Assassination
In the early afternoon of 6 November 1944, Eliyahu Bet-Zuri and Eliyahu Hakim of the Jewish underground group Lehi waited for Moyne near his home in Cairo following a well-planned and much practised plan of action to assassinate Moyne. They were hanged for the assassination.
Moyne arrived in his car with his driver, Corporal Fuller, his secretary, Dorothy Osmond, and his ADC, Major Andrew Hughes-Onslow. The ADC went to open the front door of the residence and the driver got out to open the door for Moyne. Hakim then pulled the car door open and shot Moyne three times, while Bet-Zuri killed the driver. The two assassins fled on their bicycles, pursued by an Egyptian motorcycle policeman who had been alerted by Major Hughes-Onslow. Hakim tried to shoot the policeman but he fired back and Hakim fell, wounded. The two were surrounded by an angry mob until they were extracted by the police. Moyne was rushed to hospital but died of his wounds that evening. As the principal witness at the trial, Major Hughes Onslow became a marked man and was sent to Aden and then to Khartoum for his safety. He subsequently said: "No doubt Lord Moyne could have been regarded as a target for political assassination, but the shooting of the chauffeur was pure murder."
According to Lehi leader Natan Yellin-Mor, the group's founder Ya'ir Stern had considered the possibility of assassinating the British Minister Resident in the Middle East as early as 1941 (before Moyne held the position). Moyne's predecessor Richard Casey was deemed unsuitable because he was Australian. When Moyne replaced Casey in 1944, planning for the operation began.

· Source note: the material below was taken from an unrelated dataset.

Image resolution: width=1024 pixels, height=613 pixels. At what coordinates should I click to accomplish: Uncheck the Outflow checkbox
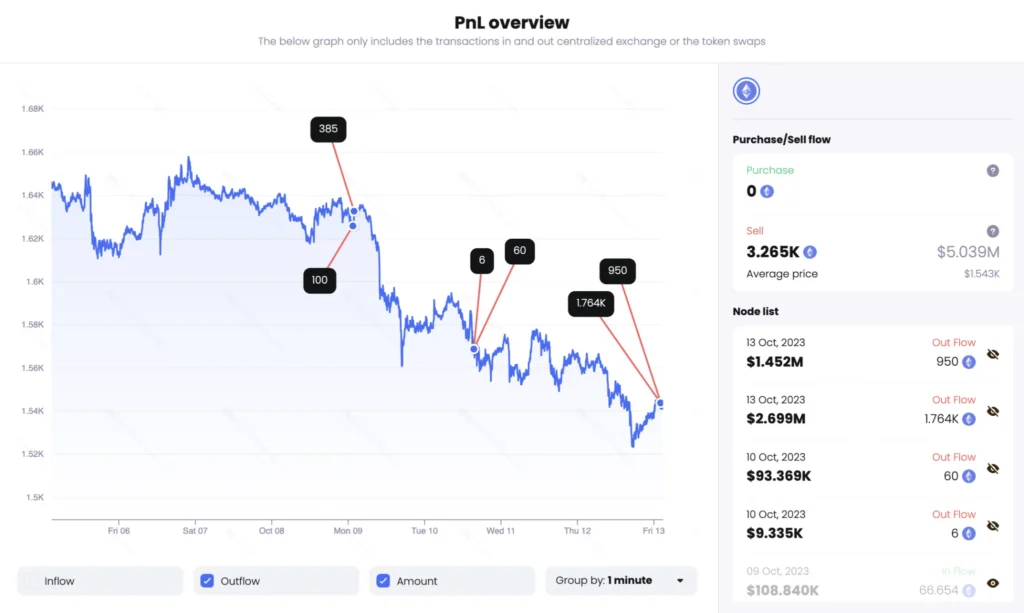point(207,581)
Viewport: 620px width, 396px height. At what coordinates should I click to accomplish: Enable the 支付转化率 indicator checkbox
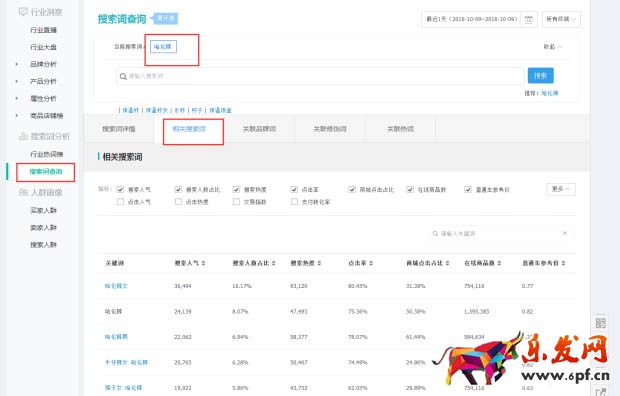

As well as being the highest British official within Lehi's reach, Moyne was regarded as personally responsible for Britain's Palestine policy. In particular, he was regarded as one of the architects of Britain's strict immigration policy, and to have been responsible for the British hand in the Struma disaster. According to Bell, Lord Moyne was known to the underground as an Arabist who had consistently followed an anti-Zionist line.
According to Yaakov Banai (Mazal), who served as the commander of the fighting unit of Lehi, there were three purposes in the assassination:
- To show the world that this conflict wasn't between a government and its citizens like Britain tried to show but between citizens and a foreign rule.
- To prove that the conflict was between the Jewish People and the British Imperialism.
- To take the "War of Liberation" out of the Land of Israel and the Yishuv. The trial wasn't planned but the action had to capture a place in the world press and lead political thoughts.